Not only are we excited about this progress at Optum, but the FDA is as well. We’re on a fast track to bring information public so that people continue to be informed about the monitoring and effectiveness of the COVID-19 vaccine in situations of routine care.

Even if the absolute risk of hospitalization is much lower in kids, the sheer size of the Optum data helps us identify the small differences in hospitalizations among vaccinated and unvaccinated kids.

Optum Life Sciences

Dr. John Seeger

Why did the FDA choose Optum to work on the Best Initiative?

It’s a mix of factors. Initially, the FDA sent out a request for proposals for involvement in the BEST Initiative. They needed a group that was embedded within a data source, as opposed to a group where the researchers were experts at the applied methods. But the data source is external.

Our Optum Epidemiology group offers the best of both worlds, since a few people on our team have faculty appointments, including my own with Harvard. These connections contribute to our ability to maintain academic rigor and operating standards.

Additionally, because Optum has the epidemiology expertise within the data environment, we could offer some advantages in terms of speed. We’re able to see claims for adverse events come through just a couple of weeks after a vaccination or adverse event has happened, which is a shorter data lag than you see with many other claims data sets. Ultimately, our data, scale and expertise all played roles in making Optum an appropriate fit for the FDA’s ask.

What makes this recent work so exciting and crucial?

It’s personally gratifying as a public health researcher to be working on something that has almost immediate effects on the population, including friends and family. I live near an elementary school that my kids have gone to, and as I walk by and catch up with some of the teachers, they show so much excitement for these vaccine authorizations in children. When the vaccines were first made available to 5- to 11-year-olds, it opened up a whole range of ways to interact with the kids.

Where do you see your work with the FDA going from here?

We’ve developed a wonderful relationship between Optum and the FDA. The FDA has learned what’s possible through working with us, and I think they’ve been pleasantly surprised with how robust the system is that we have set up — including not only Optum, but all the participants in the BEST Initiative. It’s proving out what a modern biologics and vaccine monitoring system can look like.

I think the FDA is looking forward to the future of trying to see how far they can extend this work into other areas of research, supplementing what already exists, and applying it to a whole range of other products that are part of their responsibility.

The progress being made by Dr. Seeger’s team, along with the support from other branches of Optum, has helped inform analysis behind many of the FDA’s research questions. These steps forward through the pandemic have been crucial and continue to lay the groundwork for future vaccine and treatment decisions beyond COVID-19.

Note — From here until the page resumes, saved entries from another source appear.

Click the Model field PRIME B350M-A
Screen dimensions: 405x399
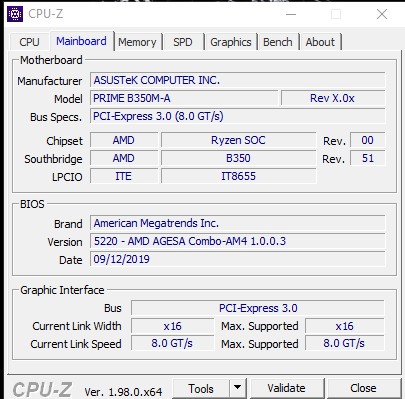[x=184, y=98]
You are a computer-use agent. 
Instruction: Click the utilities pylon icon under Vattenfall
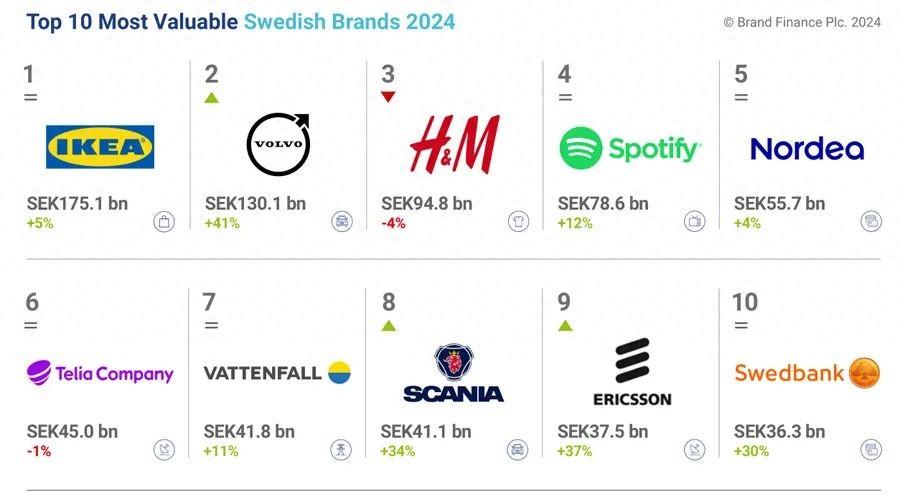click(x=342, y=449)
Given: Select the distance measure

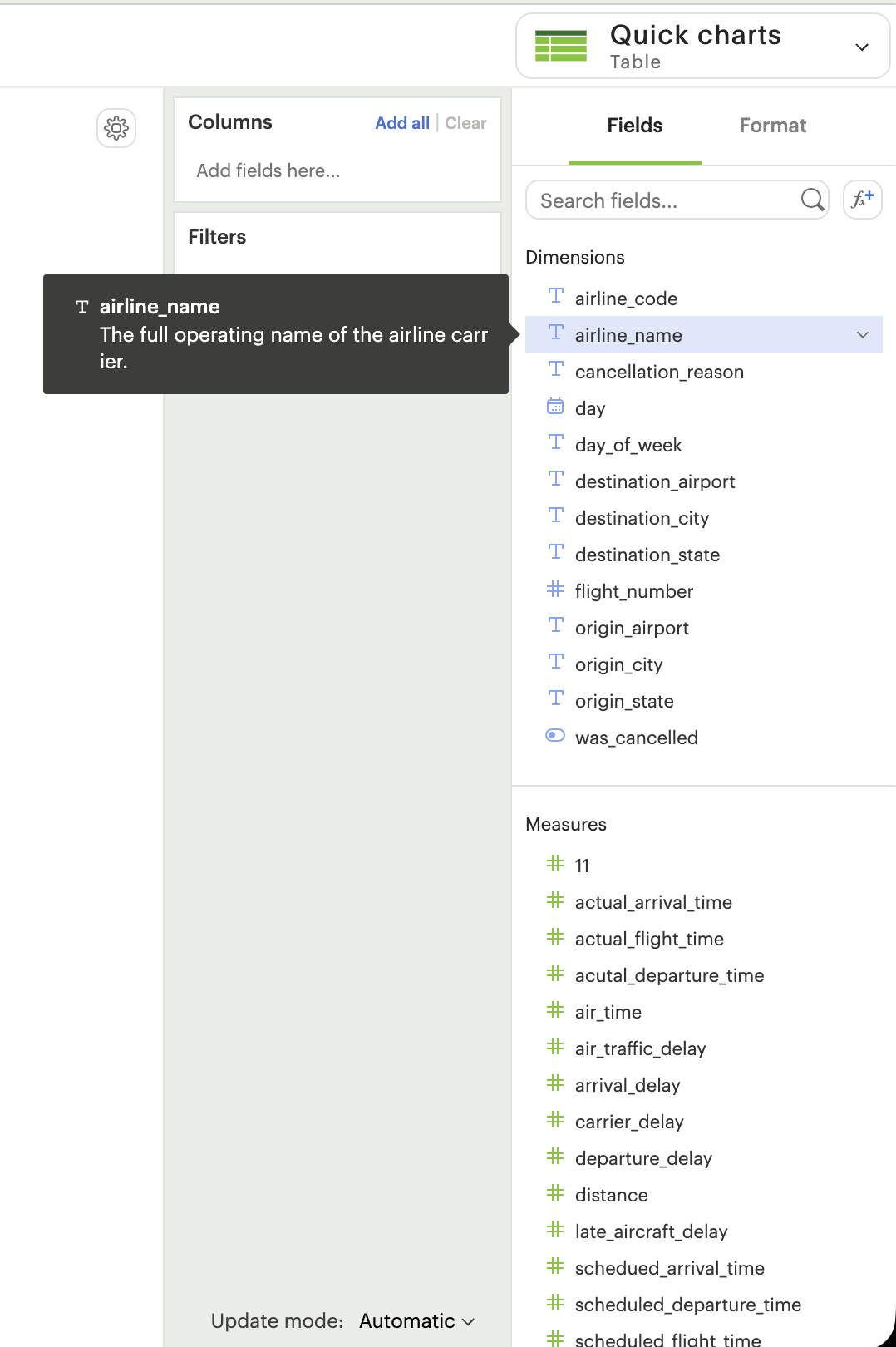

About John Seeger, PharmD, MPH, DrPH, FISPE, Pharmacoepidemiologist and Chief Scientific Officer for Epidemiology, Optum

John D. Seeger joined Optum in 2001 and is also an adjunct faculty at Harvard T.H. Chan School of Public Health. Dr. Seeger’s research interests are predictors of drug therapy and the application of research methods that incorporate these predictors.

He has authored or co-authored more than 100 articles in peer-reviewed medical literature and is a long-term member, past president and Fellow of the International Society for Pharmacoepidemiology.